Book Read Free

Cradle: Foundation (Cradle Collected Book 1)

Page 43

by Will Wight


  How many scales would it take to break through to Iron? Twenty? A hundred? However many he needed, they were right there.

  He pushed himself against the bars, eyes stuck on the boxes.

  When the prisoners had finished delivery, the door on the wagon slammed shut. Something like an angry trumpet blast sounded, and the wagon actually rumbled forward, sliding out from between a pair of cages.

  So the fortune didn't stick around. That was a disappointment, but it was a good policy not to leave their treasures sitting among a group of disgruntled prisoners.

  A Sandviper woman walked up, and Lindon backed away from the bars just in time to avoid her slapping her sword against the cage. It rang like a hideous bell, hurting his ears, but not as much as her voice. She propelled her words with the full force of her Gold spirit and Iron body, causing him to clap hands over his ears and his cellmates to scramble to their feet.

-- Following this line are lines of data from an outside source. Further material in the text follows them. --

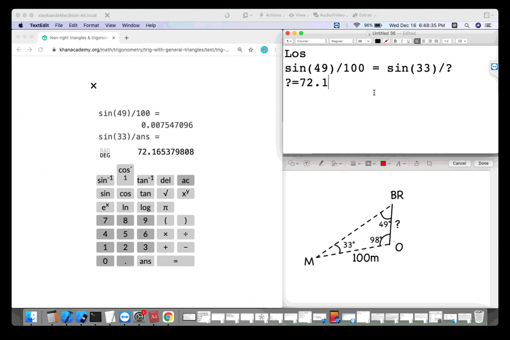Reload the Khan Academy page
This screenshot has width=510, height=340.
41,50
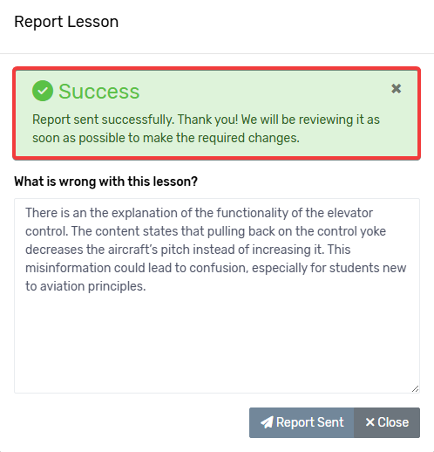Close the Report Lesson dialog
The height and width of the screenshot is (452, 434).
pos(387,422)
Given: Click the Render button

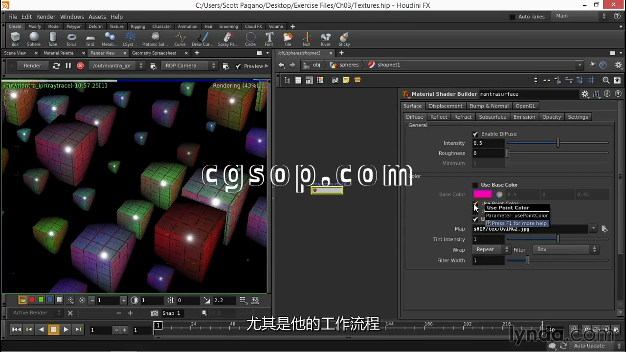Looking at the screenshot, I should (x=32, y=66).
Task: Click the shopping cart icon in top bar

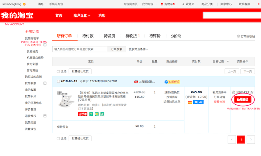Action: point(162,4)
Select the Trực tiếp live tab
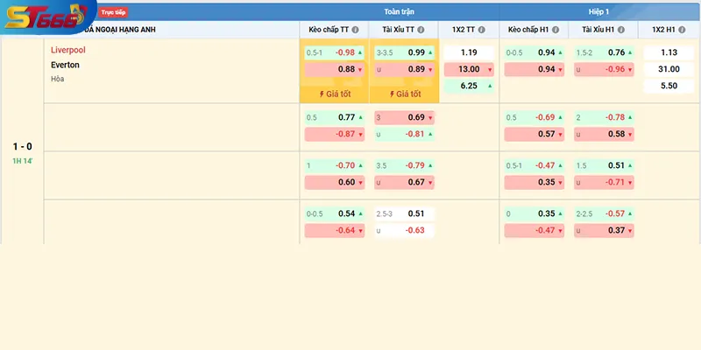The image size is (701, 350). [113, 13]
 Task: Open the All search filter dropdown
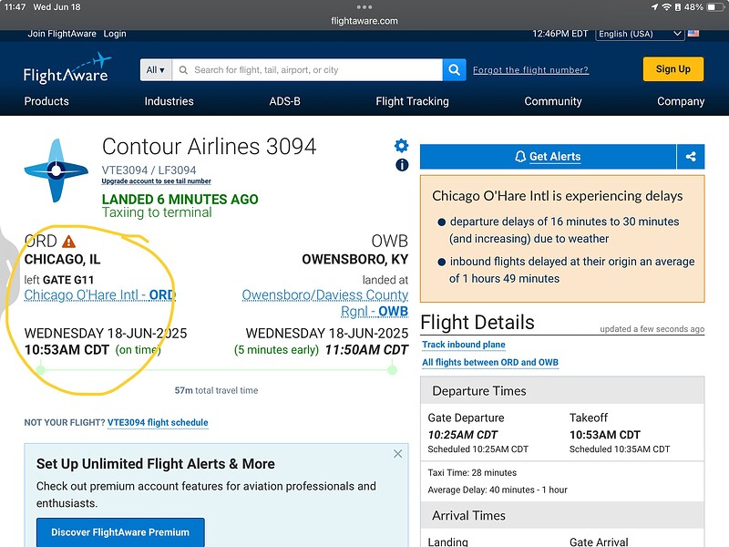coord(156,70)

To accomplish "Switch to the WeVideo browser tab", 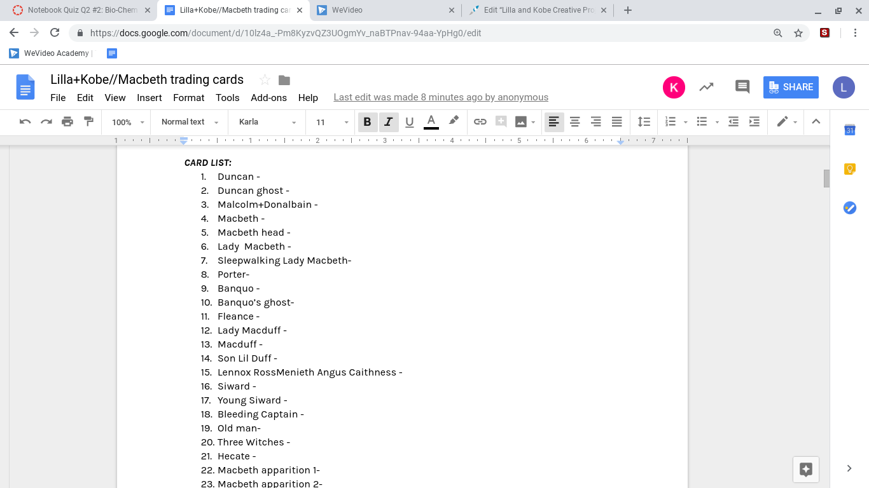I will 384,10.
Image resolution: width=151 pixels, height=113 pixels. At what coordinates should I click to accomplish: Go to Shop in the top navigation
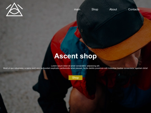coord(95,9)
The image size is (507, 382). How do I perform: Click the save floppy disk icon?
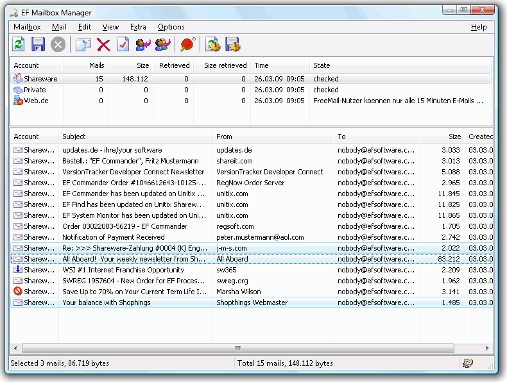click(x=39, y=44)
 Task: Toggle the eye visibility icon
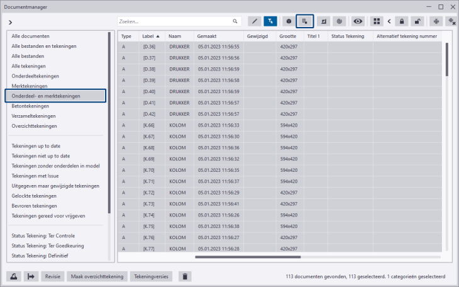[358, 21]
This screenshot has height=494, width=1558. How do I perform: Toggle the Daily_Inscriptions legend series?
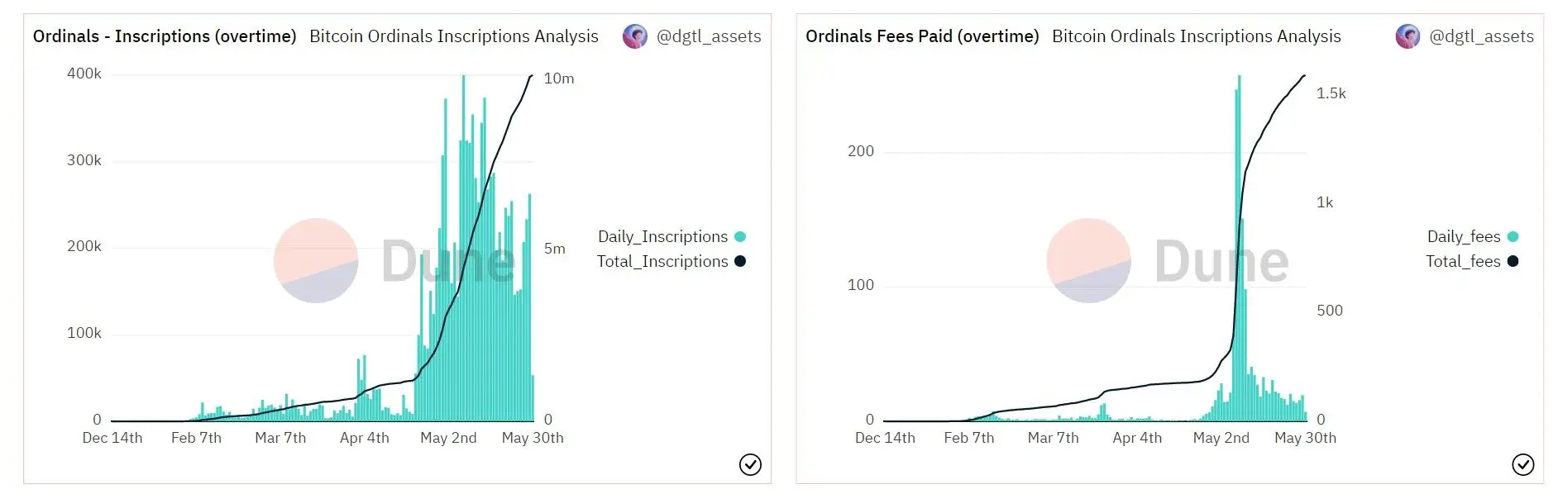[x=662, y=237]
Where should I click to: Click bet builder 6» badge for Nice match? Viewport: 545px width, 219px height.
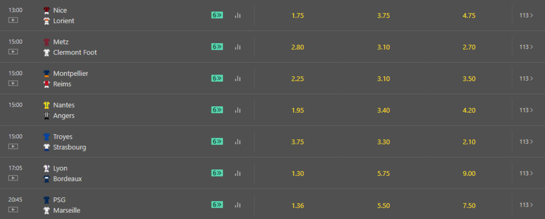[217, 15]
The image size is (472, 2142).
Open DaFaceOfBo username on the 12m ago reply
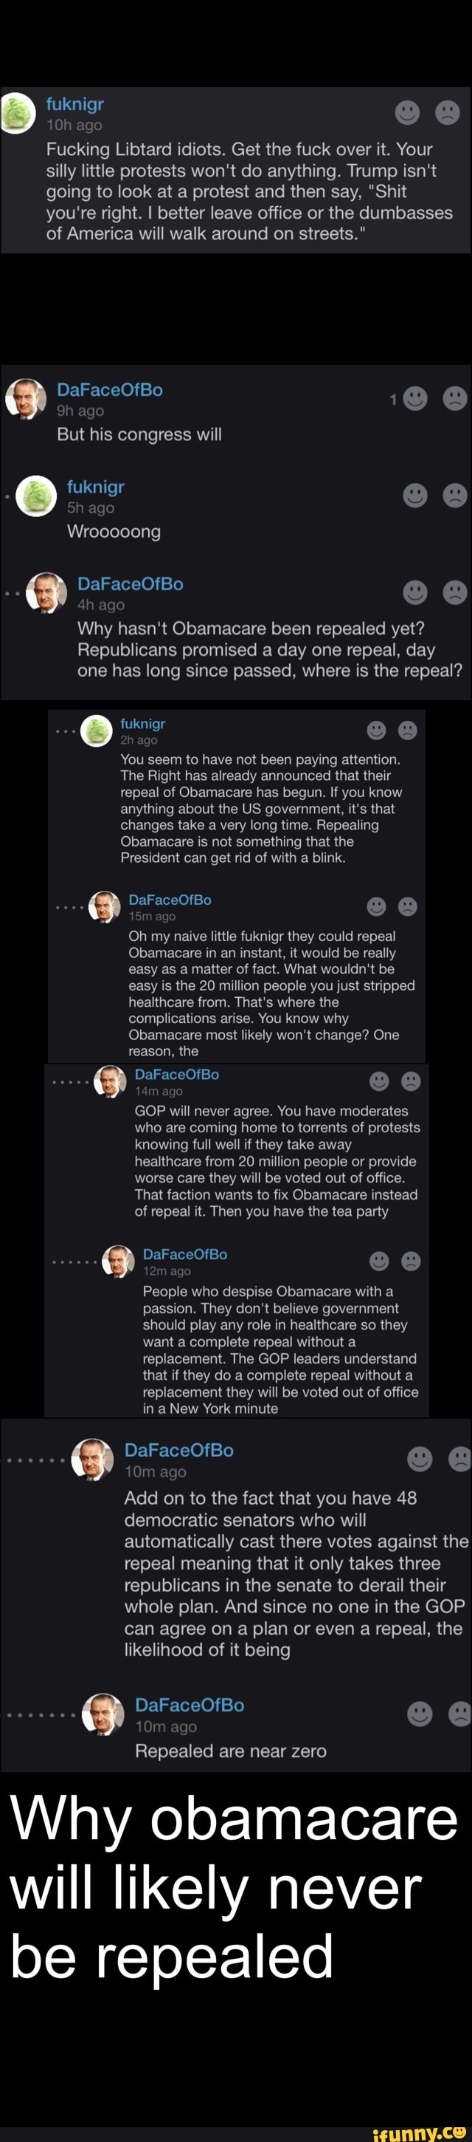[184, 1254]
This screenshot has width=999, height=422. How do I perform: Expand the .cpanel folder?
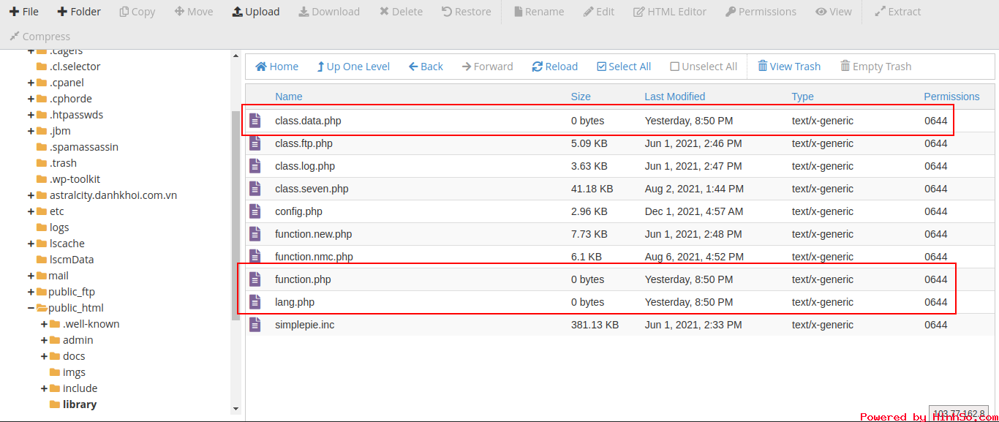point(31,83)
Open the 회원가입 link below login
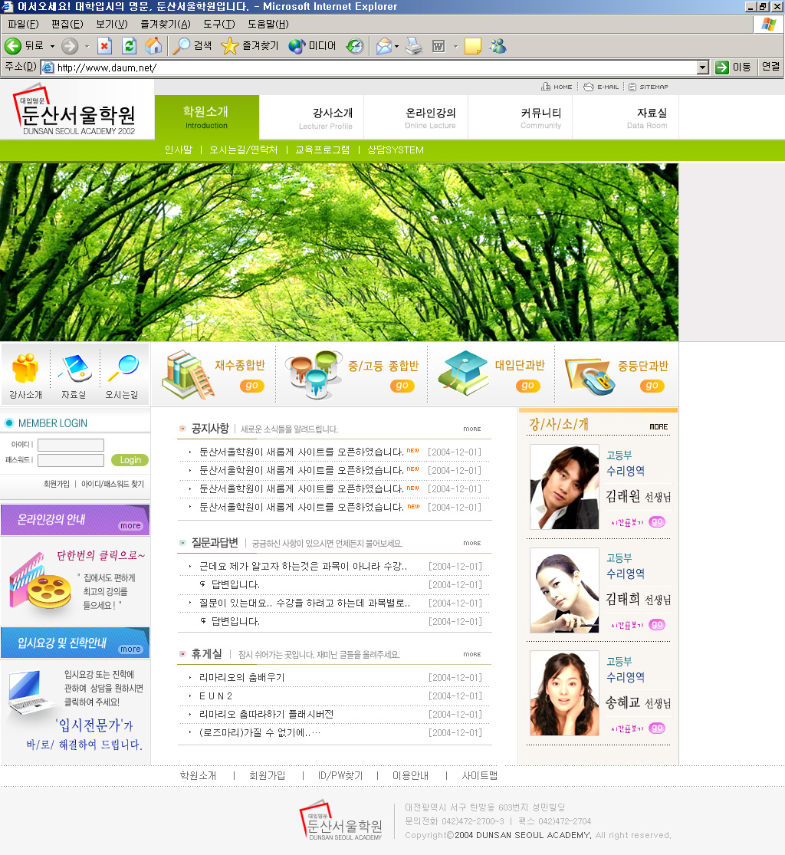This screenshot has width=785, height=855. pos(56,484)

  “Wake up, wake up. Feed time, and then it's day shift.”

  So there was a day shift. Meaning the wagon would show up at sunrise and sunset, for the two mining shifts to deliver their haul.

  She pulled the squealing door open, stepping back, and Lindon eyed the gap uncertainly. Was she really trying to fight six people on her own? He couldn't contribute much, but the others were Gold. Even wounded, they should be on her like a pack of wolves.

  That was when he noticed the collars, iron and scripted just like the bars.

  He touched his neck, in case he'd somehow missed being collared in metal, but his fingers met only skin. He wondered if they'd put one on him later, but he found it unlikely.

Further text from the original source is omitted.